WHAT THE EXERCISE ASKS
Reproduce the rows below verbatim, from the line containing "Click the label W520112-S309" through the line containing "pyautogui.click(x=582, y=41)", including both of those lines. Leave the pictures out of your copy.

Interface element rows
'''

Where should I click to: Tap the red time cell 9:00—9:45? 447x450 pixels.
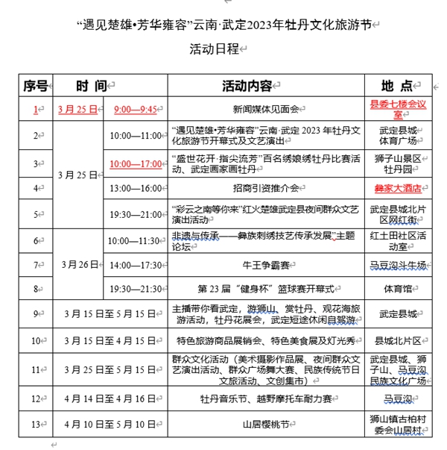click(x=135, y=109)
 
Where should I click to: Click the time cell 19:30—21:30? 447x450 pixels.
click(x=135, y=288)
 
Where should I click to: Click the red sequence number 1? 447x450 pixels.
click(x=35, y=109)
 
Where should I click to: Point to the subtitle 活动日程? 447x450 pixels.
click(x=213, y=49)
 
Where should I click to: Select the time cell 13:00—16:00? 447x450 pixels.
click(x=135, y=188)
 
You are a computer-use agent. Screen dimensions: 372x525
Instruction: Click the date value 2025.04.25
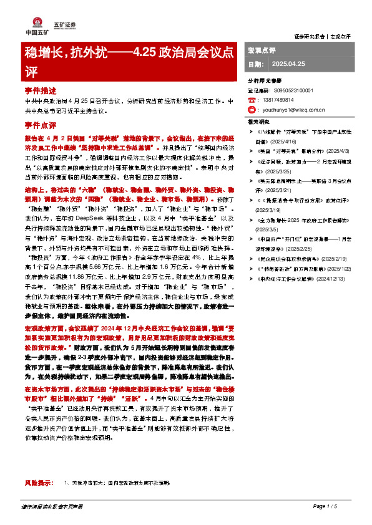click(288, 65)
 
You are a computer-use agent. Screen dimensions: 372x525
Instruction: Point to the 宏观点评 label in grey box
click(262, 49)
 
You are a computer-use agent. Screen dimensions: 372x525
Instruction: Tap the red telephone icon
click(252, 99)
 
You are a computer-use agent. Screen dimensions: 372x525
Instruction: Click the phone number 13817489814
click(279, 99)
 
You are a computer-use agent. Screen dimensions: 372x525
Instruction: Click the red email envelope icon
click(252, 108)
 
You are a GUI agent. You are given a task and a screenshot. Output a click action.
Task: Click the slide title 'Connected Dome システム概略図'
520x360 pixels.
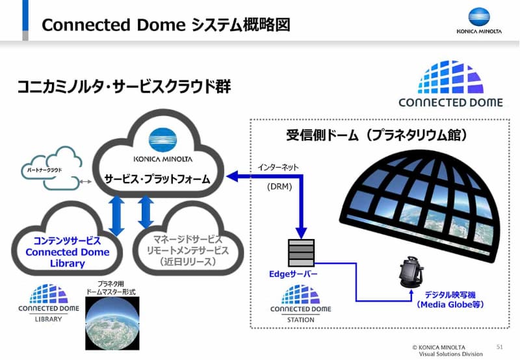(x=166, y=25)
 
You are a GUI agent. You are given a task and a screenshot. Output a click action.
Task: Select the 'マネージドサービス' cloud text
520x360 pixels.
(x=188, y=239)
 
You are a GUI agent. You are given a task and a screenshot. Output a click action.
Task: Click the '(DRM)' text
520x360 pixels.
(x=278, y=187)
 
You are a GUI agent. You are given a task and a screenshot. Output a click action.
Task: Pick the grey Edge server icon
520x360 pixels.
(x=300, y=253)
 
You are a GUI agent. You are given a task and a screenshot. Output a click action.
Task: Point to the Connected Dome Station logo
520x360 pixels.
(x=300, y=303)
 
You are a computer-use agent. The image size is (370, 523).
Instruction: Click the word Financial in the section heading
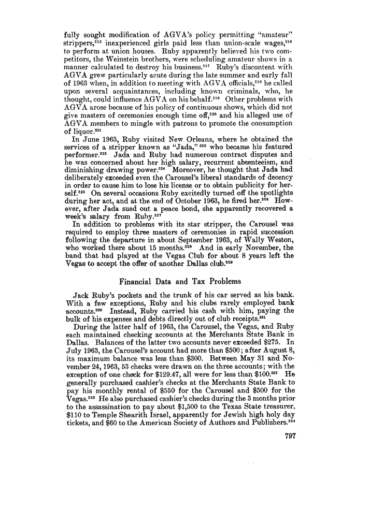(137, 282)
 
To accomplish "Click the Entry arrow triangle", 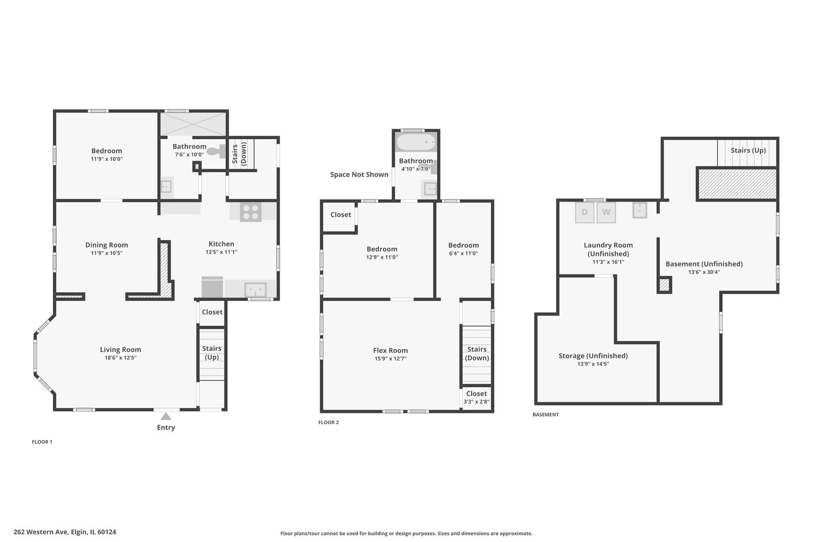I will point(166,416).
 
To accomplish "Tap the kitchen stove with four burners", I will point(250,212).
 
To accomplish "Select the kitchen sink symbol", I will point(255,290).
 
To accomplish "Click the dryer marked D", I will point(585,212).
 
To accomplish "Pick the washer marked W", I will point(606,212).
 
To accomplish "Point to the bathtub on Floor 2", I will point(416,143).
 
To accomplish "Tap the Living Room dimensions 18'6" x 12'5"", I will point(120,358).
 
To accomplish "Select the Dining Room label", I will point(106,245).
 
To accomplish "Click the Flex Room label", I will point(390,350).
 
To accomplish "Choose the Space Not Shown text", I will point(359,175).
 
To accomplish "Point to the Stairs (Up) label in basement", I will point(748,150).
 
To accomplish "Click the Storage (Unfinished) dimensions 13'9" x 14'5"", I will point(593,364).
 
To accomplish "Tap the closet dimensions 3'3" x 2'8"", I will point(476,401).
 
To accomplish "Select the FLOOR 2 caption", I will point(329,423).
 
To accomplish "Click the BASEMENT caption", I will point(546,415).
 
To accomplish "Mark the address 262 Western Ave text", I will point(65,532).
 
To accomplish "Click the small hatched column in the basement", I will point(664,285).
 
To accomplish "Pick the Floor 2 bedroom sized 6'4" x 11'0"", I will point(463,249).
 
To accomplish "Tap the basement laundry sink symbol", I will point(639,210).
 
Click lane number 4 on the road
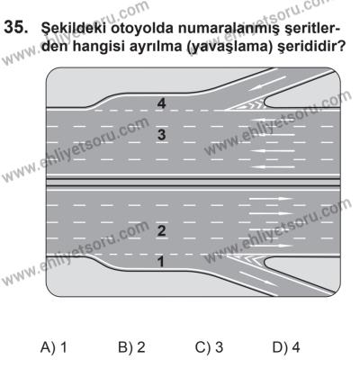pyautogui.click(x=161, y=104)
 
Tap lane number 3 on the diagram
pyautogui.click(x=161, y=135)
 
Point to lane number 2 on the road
pyautogui.click(x=161, y=231)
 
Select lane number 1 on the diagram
pyautogui.click(x=161, y=262)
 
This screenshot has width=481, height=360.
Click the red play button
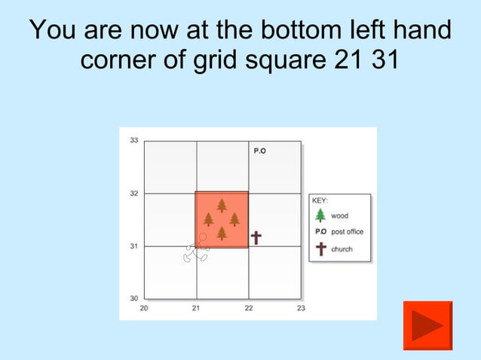(427, 325)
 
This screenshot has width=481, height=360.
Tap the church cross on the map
(256, 238)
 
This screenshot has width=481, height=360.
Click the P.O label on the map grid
(259, 151)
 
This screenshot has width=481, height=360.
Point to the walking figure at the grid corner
(197, 249)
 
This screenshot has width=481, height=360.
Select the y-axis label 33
(133, 141)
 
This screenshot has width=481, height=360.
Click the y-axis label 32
(133, 194)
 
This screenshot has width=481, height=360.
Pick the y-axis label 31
(133, 246)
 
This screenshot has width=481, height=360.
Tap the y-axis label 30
(133, 298)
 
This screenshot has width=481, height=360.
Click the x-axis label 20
(144, 308)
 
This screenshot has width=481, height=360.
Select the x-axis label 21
(196, 308)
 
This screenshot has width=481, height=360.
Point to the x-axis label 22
(249, 308)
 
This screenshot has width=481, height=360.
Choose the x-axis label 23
(301, 308)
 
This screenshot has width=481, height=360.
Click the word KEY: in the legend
(320, 201)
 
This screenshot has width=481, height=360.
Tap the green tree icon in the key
(320, 215)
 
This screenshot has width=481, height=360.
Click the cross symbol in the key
(320, 249)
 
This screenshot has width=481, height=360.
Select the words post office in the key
(348, 232)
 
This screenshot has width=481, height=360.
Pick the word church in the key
(342, 249)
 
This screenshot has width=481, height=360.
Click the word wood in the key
(339, 216)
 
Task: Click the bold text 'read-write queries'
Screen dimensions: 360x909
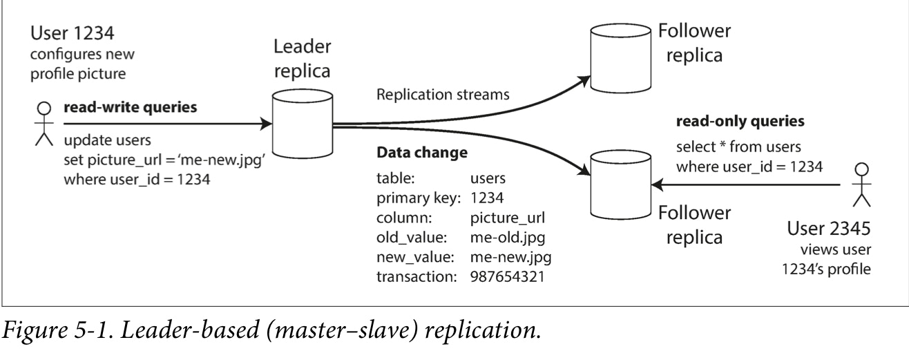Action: click(x=128, y=108)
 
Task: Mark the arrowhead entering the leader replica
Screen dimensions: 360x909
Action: click(x=266, y=125)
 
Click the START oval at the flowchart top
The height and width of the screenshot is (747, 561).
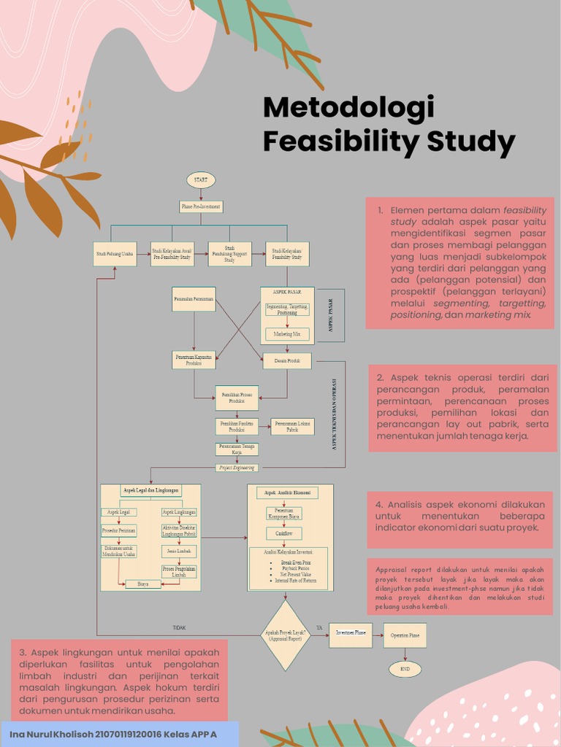[201, 179]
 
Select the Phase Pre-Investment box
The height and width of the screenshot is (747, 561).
[201, 206]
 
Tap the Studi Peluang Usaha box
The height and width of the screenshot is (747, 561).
[115, 254]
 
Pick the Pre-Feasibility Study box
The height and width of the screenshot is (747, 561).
[172, 254]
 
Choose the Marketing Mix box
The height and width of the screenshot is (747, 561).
[287, 334]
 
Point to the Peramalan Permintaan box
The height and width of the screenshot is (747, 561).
[194, 299]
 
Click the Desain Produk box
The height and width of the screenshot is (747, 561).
[287, 360]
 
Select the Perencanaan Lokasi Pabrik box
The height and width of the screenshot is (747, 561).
[292, 426]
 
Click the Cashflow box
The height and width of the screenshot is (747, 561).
[283, 534]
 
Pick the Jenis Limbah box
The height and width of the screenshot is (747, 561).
[179, 551]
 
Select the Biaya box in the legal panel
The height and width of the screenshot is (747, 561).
[142, 584]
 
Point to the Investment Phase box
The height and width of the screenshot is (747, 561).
[351, 634]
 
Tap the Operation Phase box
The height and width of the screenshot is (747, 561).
[405, 635]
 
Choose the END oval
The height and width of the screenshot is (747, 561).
[405, 668]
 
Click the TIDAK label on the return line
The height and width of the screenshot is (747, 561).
[179, 627]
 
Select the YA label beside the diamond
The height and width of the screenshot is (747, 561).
[319, 627]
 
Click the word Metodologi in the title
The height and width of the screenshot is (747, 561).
[348, 108]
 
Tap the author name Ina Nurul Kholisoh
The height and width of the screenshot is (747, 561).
[50, 733]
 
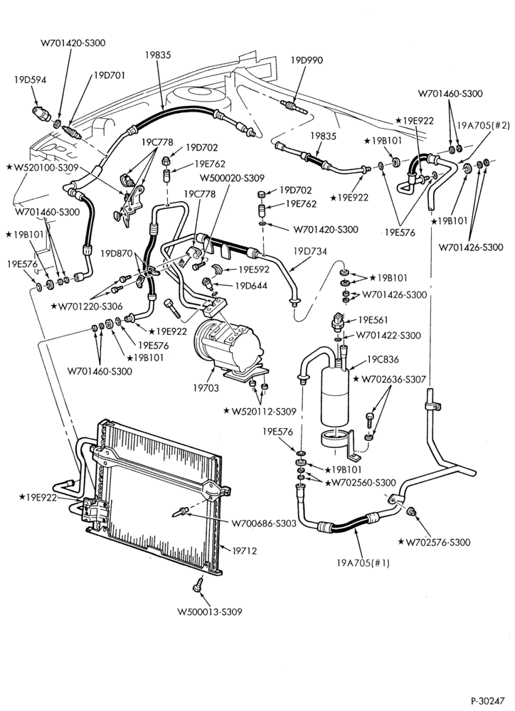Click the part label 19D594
[x=30, y=80]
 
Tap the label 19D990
[x=307, y=60]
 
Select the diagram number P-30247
[x=488, y=700]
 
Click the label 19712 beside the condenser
[x=245, y=551]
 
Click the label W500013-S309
[x=210, y=611]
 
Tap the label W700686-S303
[x=264, y=523]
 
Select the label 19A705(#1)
[x=363, y=563]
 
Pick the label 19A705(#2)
[x=484, y=126]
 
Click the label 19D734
[x=310, y=251]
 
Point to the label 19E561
[x=373, y=320]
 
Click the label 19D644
[x=251, y=286]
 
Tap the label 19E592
[x=254, y=269]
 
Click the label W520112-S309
[x=260, y=411]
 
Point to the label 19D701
[x=110, y=75]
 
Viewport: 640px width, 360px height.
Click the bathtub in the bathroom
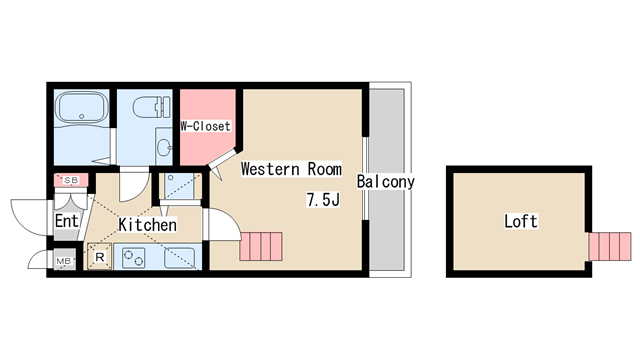(x=82, y=107)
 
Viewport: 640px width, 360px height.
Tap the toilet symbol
(x=152, y=107)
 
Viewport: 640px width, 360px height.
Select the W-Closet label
(x=206, y=126)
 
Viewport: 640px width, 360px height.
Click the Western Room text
(x=291, y=169)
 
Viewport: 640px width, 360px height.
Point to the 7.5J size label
(x=323, y=200)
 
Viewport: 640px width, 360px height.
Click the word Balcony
(x=386, y=182)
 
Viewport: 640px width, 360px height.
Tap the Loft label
(x=520, y=221)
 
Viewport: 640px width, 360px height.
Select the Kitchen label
(x=148, y=224)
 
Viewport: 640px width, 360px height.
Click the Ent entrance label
(x=67, y=221)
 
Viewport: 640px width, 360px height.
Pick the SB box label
(x=71, y=180)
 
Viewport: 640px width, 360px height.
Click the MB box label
(x=63, y=261)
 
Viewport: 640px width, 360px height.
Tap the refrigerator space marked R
(x=100, y=257)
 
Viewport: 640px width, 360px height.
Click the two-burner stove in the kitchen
(x=133, y=258)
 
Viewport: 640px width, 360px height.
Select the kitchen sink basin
(x=180, y=258)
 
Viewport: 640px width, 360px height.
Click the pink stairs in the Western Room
(x=261, y=246)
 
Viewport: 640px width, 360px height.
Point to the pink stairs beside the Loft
(x=610, y=247)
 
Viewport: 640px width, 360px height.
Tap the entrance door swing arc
(x=29, y=217)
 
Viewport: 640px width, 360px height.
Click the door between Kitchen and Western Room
(x=220, y=224)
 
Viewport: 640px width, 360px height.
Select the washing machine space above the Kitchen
(x=179, y=186)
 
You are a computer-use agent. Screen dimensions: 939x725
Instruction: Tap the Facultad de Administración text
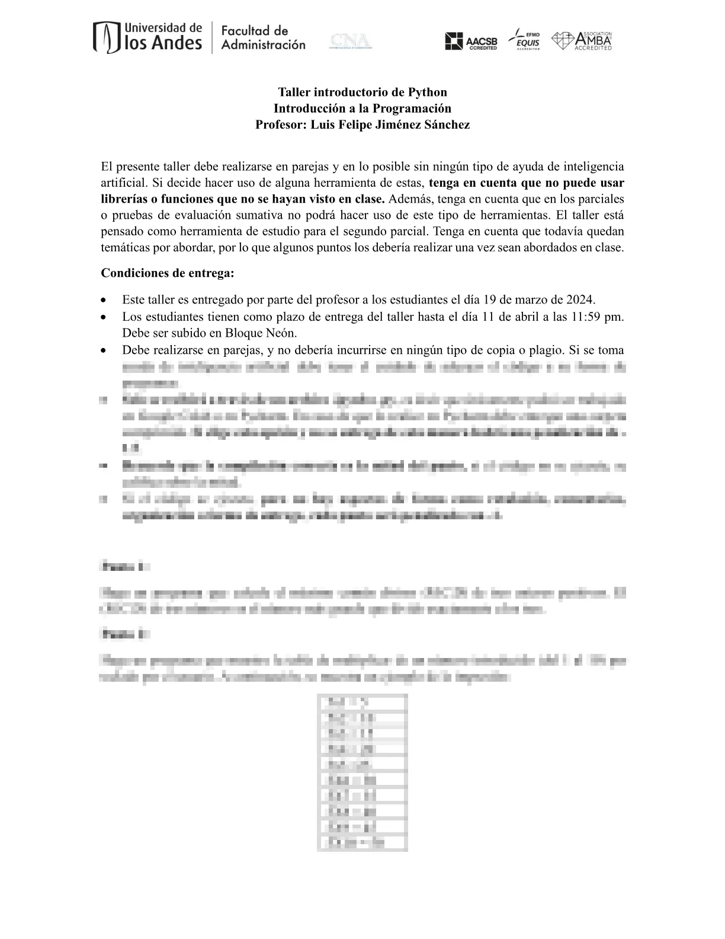pyautogui.click(x=263, y=37)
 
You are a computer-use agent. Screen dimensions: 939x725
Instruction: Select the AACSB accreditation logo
pyautogui.click(x=471, y=41)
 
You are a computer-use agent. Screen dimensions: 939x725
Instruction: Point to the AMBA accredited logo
pyautogui.click(x=582, y=41)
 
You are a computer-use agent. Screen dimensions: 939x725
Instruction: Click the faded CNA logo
pyautogui.click(x=351, y=41)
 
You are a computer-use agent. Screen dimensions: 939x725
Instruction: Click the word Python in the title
pyautogui.click(x=427, y=92)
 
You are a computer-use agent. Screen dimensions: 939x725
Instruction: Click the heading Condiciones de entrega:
pyautogui.click(x=168, y=273)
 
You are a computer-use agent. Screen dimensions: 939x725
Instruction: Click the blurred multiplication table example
pyautogui.click(x=362, y=772)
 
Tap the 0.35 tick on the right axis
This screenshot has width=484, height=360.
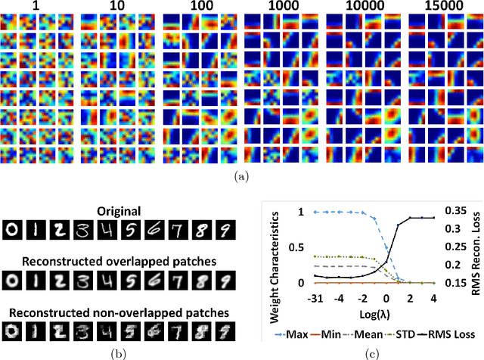click(448, 213)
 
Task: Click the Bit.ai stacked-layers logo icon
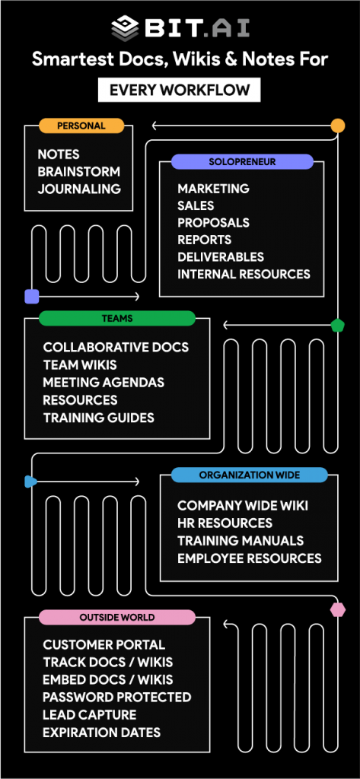coord(126,28)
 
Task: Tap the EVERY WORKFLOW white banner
coord(180,90)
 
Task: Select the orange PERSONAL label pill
coord(81,126)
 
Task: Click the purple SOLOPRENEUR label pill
coord(242,161)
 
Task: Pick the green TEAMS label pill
coord(117,319)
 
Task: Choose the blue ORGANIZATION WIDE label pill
coord(250,475)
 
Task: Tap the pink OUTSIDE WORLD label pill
coord(117,618)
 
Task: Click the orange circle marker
coord(338,126)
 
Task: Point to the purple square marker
coord(32,297)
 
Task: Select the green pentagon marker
coord(338,326)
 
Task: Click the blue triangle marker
coord(31,482)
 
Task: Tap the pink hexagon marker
coord(338,609)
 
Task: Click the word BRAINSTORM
coord(79,172)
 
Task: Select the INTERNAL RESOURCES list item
coord(244,274)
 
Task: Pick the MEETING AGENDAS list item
coord(104,383)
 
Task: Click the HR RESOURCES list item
coord(225,523)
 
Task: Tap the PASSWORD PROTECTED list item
coord(117,697)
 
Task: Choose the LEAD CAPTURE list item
coord(90,715)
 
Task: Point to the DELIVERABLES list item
coord(221,257)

'''

RESULT
Click the label W520112-S309
[x=260, y=411]
 
Point to the label 19D701
[x=110, y=75]
 
Viewport: 640px width, 360px height.
Click the bathtub in the bathroom
(x=82, y=107)
 
Viewport: 640px width, 360px height.
Tap the toilet symbol
(x=152, y=107)
 
Viewport: 640px width, 360px height.
Select the W-Closet label
(x=206, y=126)
 
Viewport: 640px width, 360px height.
Click the Western Room text
(x=291, y=169)
 
Viewport: 640px width, 360px height.
Point to the 7.5J size label
(x=323, y=200)
 
Viewport: 640px width, 360px height.
Click the word Balcony
(x=386, y=182)
 
Viewport: 640px width, 360px height.
Tap the Loft label
(x=520, y=221)
 
Viewport: 640px width, 360px height.
Select the Kitchen label
(x=148, y=224)
 
Viewport: 640px width, 360px height.
Click the Ent entrance label
(x=67, y=221)
 
Viewport: 640px width, 360px height.
Pick the SB box label
(x=71, y=180)
 
Viewport: 640px width, 360px height.
Click the MB box label
(x=63, y=261)
 
Viewport: 640px width, 360px height.
Tap the refrigerator space marked R
(x=100, y=257)
 
Viewport: 640px width, 360px height.
Click the two-burner stove in the kitchen
(x=133, y=258)
 
Viewport: 640px width, 360px height.
Select the kitchen sink basin
(x=180, y=258)
 
Viewport: 640px width, 360px height.
Click the pink stairs in the Western Room
(x=261, y=246)
 
Viewport: 640px width, 360px height.
Point to the pink stairs beside the Loft
(x=610, y=247)
 
Viewport: 640px width, 360px height.
Tap the entrance door swing arc
(x=29, y=217)
 
Viewport: 640px width, 360px height.
Click the door between Kitchen and Western Room
(x=220, y=224)
 
Viewport: 640px width, 360px height.
Select the washing machine space above the Kitchen
(x=179, y=186)
 
You are a computer-use agent. Screen dimensions: 939x725
Instruction: Tap the Facultad de Administración text
pyautogui.click(x=263, y=37)
 
You are a computer-use agent. Screen dimensions: 939x725
Instruction: Select the AACSB accreditation logo
pyautogui.click(x=471, y=41)
 
You are a computer-use agent. Screen dimensions: 939x725
Instruction: Point to the AMBA accredited logo
pyautogui.click(x=582, y=41)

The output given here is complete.